Here I share some scripts I used to help me on training char-rnn to learn to compose tunes in ABC notation.
I keep a blog called RNN music of the day where each day I posted one tune generated by this method.
I don't share my dataset as I'm not sure about possible copyright issues.
You'll need to install Torch and the other requirements from char-rnn. Just follow the instructions.
I rely heavily on system calls to get the job done, so you'll need to install some tools on your machine for these scripts to work:
Some python modules that can be installed by:
pip install beautifulsoup4 requests
Beautiful Soup is used by a crawler I wrote to get some more data.
We also need a dataset (obviously) and some soundfounts to convert the generated music to MP3.
Let's see we can get files to train the network.
I searched the web with preference to huge ABC collecions. The most important files I found are these:
- Combined_Tunebook.abc
- HAN1.abc and HAN2.abc (Chinese tunes)
- nyfte.abc
- All collections from http://www.lesession.co.uk/music/
- All collections from http://www.norbeck.nu/abc/
- All collections from http://abc.sourceforge.net/NMD/
- The entire Hanny Christen collection from https://www.dropbox.com/sh/flddgymslo57zvl/AAAz5s386GT0d4amGpHb8wDXa
- Some random books from http://www.campin.me.uk/
- Some random collections from http://www.cranfordpub.com/tunes/abcs/abc_tunes.htm
- Most files with than 50 tunes from http://www.paulhardy.net/
- Books 1 to 46 from http://trillian.mit.edu/~jc/music/book/SCD/
- Tunes from a Dropbox user: use the
get_u_4496965_data.py
script. These are some nice tunes from
From the above links, I must emphasize the Hanny Christen collection of Swiss folk music for two reasons: it's huge with over 10000 tunes (about 4.4 MB after I preprocessed it) and all it's musics have chords, giving rise to richer compositions. I have indeed trained the network on this data alone and got great results.
If I forgot something, please open an issue and I'll update this.
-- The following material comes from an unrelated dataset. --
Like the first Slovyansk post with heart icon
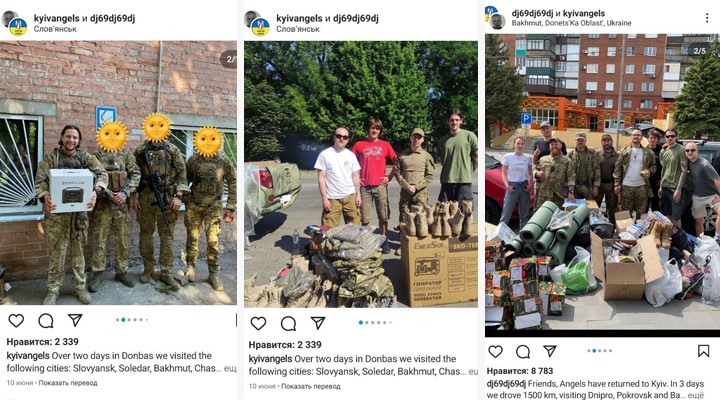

I'll just give an overview here. Each script has some helper, just pass the flag
-h
to them.
- Use
preprocess.py
to concatenate and shuffle all files into one big file. - Train char-rnn on that file.
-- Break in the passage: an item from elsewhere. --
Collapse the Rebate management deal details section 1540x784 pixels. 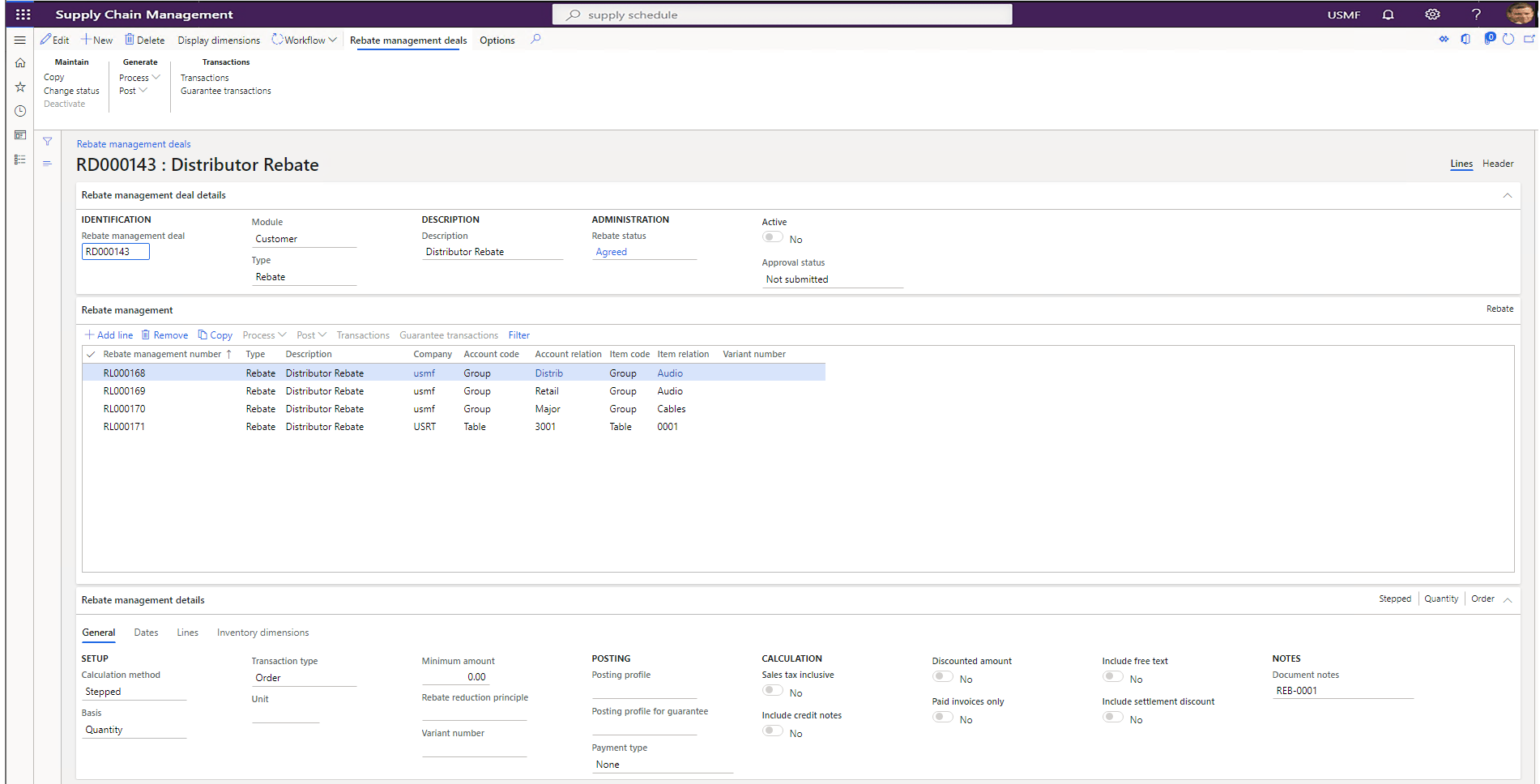pyautogui.click(x=1507, y=195)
- Sample trained network to generate a big file with compositons (using
seqlen=100000
tipically). - Use
file_to_midi_and_abc.py
to convert that big file into many MIDI files and ABC files. - Use
abc_to_mp3.py
to convert the MIDI files into MP3 files. - Use
abc_to_svg.py
to convert the ABC files into SVG sheets.
Step 5 needs one more clarification: I used sounfount 754-Donnys Guitar to synthesize better sounding files.
Be careful to not overfit. Specially when using small datasets. One time I found marvelous results on a 200 KB dataset just to discover that some tunes were plagiarism of the training set. One of the indications of overfitting is to have evaluation loss much larger than training loss. In that case, you should use less memory units or get a larger dataset.